On August 20, 2015, the US Department of Justice announced another Swiss Bank Program update – Bank Zweiplus AG (Bank Zweiplus) and Banca dello Stato del Cantone Ticino (Banca Stato) have reached resolutions under the department’s Swiss Bank Program.

The Swiss Bank Program, which was announced on August 29, 2013, provides a path for Swiss banks to resolve potential criminal liabilities in the United States. Swiss banks eligible to enter the program were required to advise the department by December 31, 2013, that they had reason to believe that they had committed tax-related criminal offenses in connection with undeclared U.S.-related accounts. Banks already under criminal investigation related to their Swiss-banking activities and all individuals were expressly excluded from the program.

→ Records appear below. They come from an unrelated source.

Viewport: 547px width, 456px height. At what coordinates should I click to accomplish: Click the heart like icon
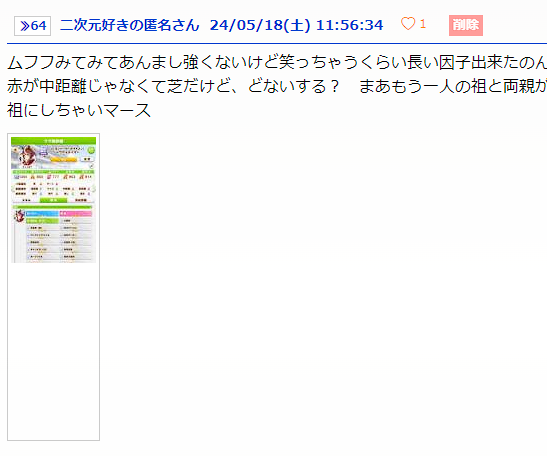tap(408, 24)
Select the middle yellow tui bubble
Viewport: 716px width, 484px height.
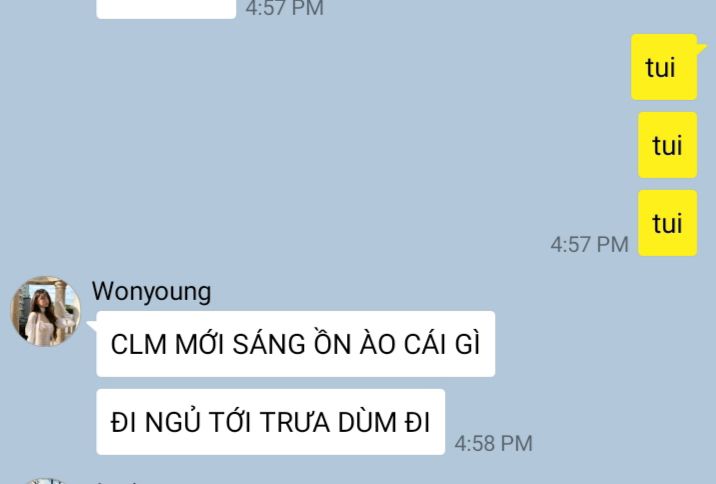tap(668, 145)
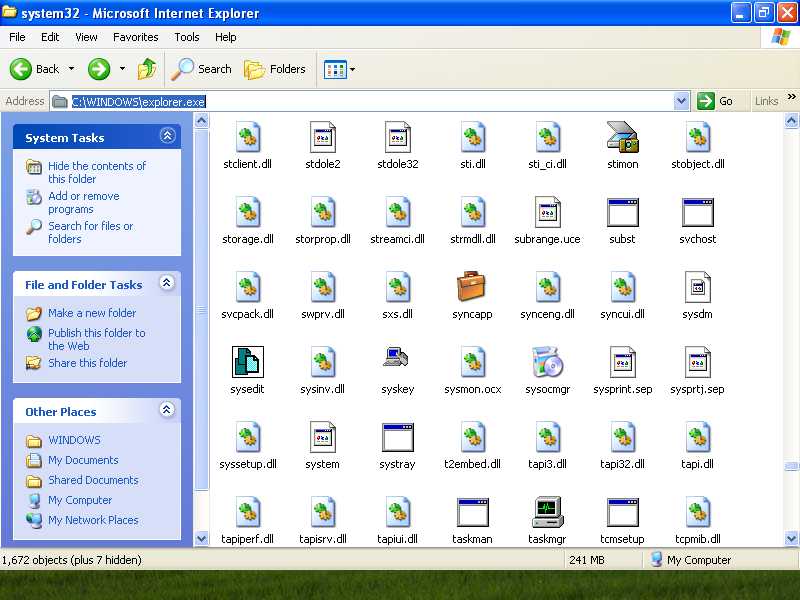Open the Tools menu
The width and height of the screenshot is (800, 600).
click(187, 37)

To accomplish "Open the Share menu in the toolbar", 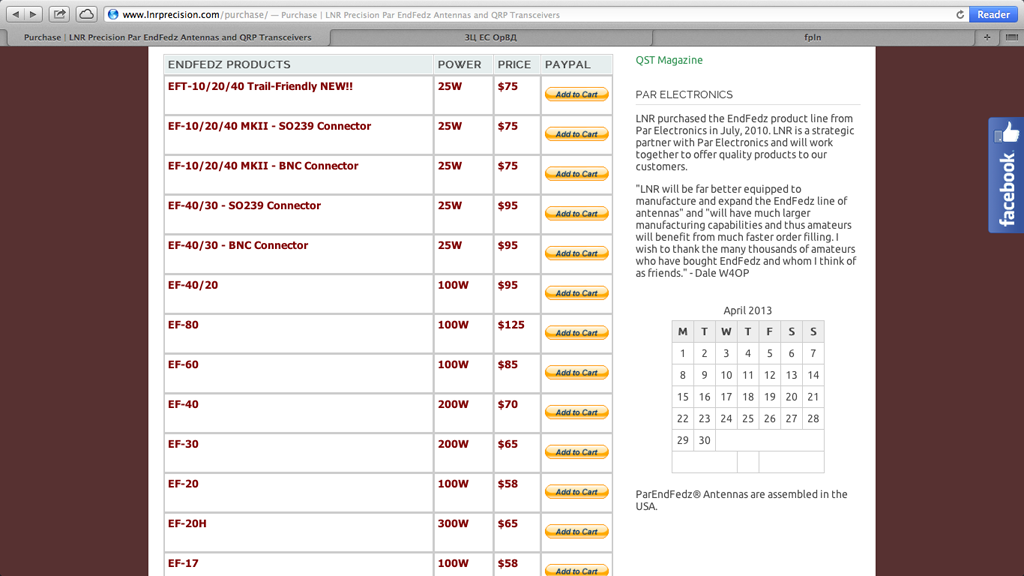I will tap(60, 14).
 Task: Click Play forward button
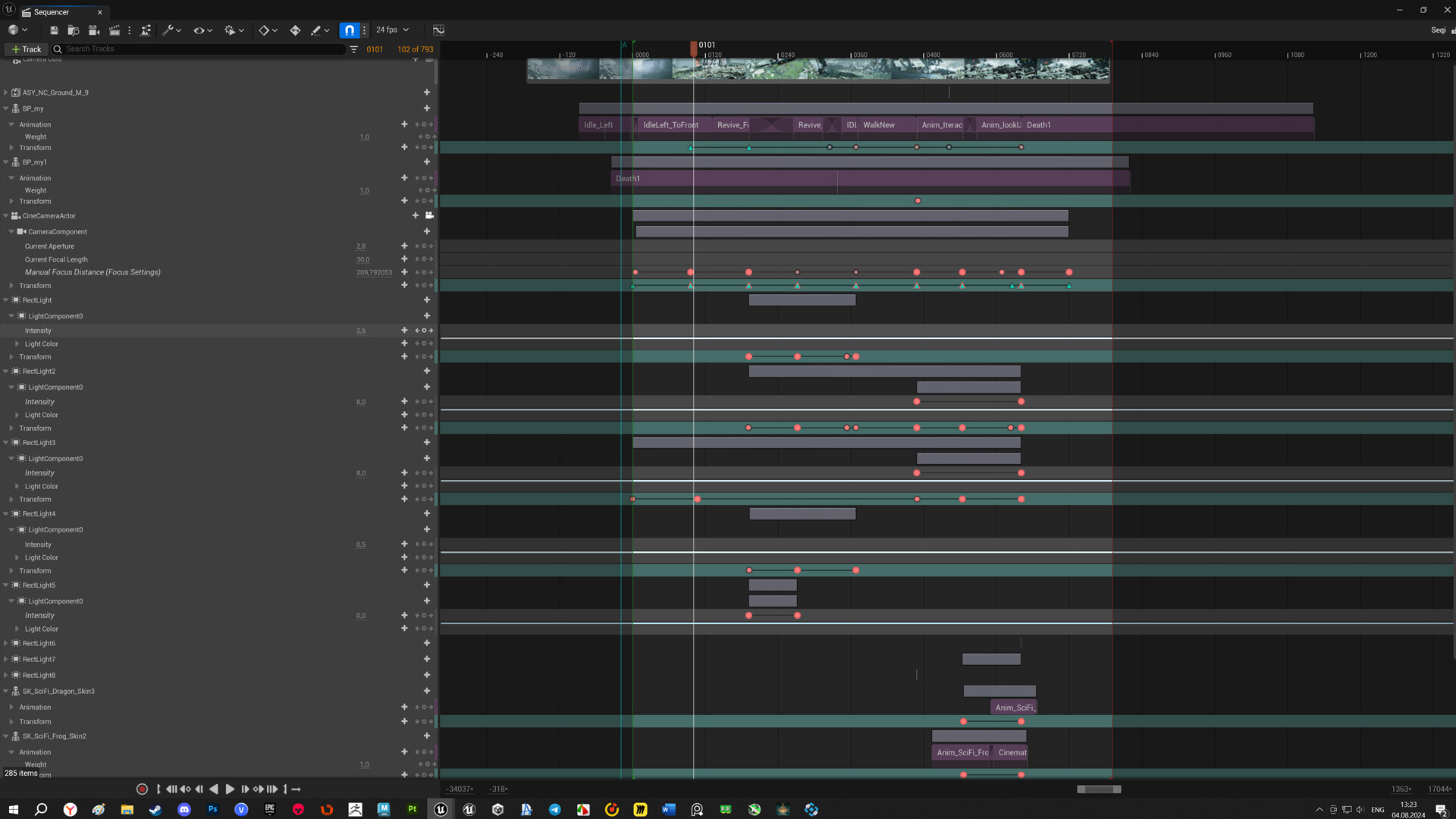tap(230, 789)
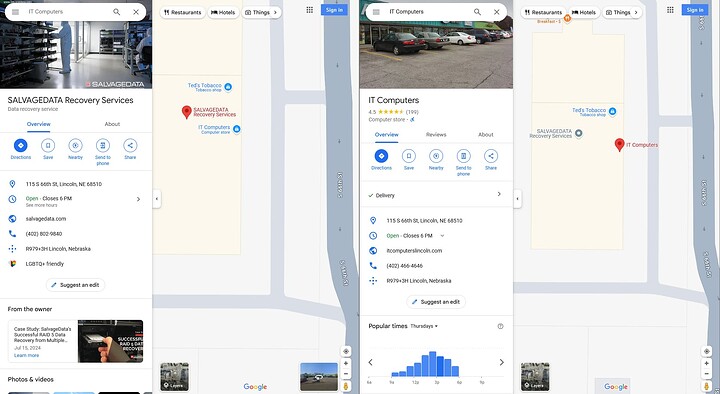
Task: Click Send to phone icon for IT Computers
Action: coord(463,156)
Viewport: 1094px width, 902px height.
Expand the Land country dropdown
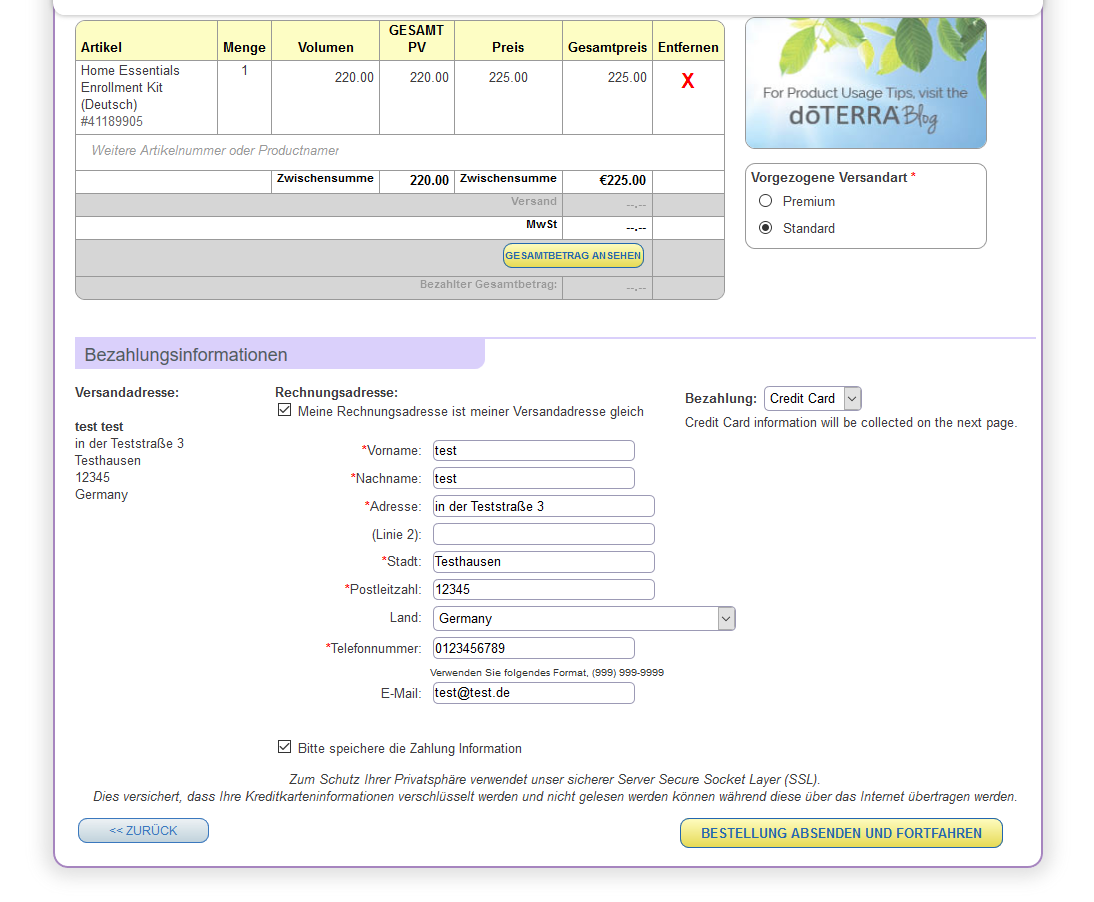[584, 619]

Swiss Bank Program Update: Bank Zweiplus Background and Non-Prosecution Agreement

As part of its Swiss Bank Program Update, the DOJ provided various background information regarding Bank Zweiplus. The Bank was founded in July 2008 as a retail bank based in Zurich. Offices located in Geneva and Basel, Switzerland, were closed in 2008 and 2012, respectively. Since Aug. 1, 2008, Bank Zweiplus maintained and serviced 44 U.S.-related accounts with an aggregate value of approximately $12.1 million.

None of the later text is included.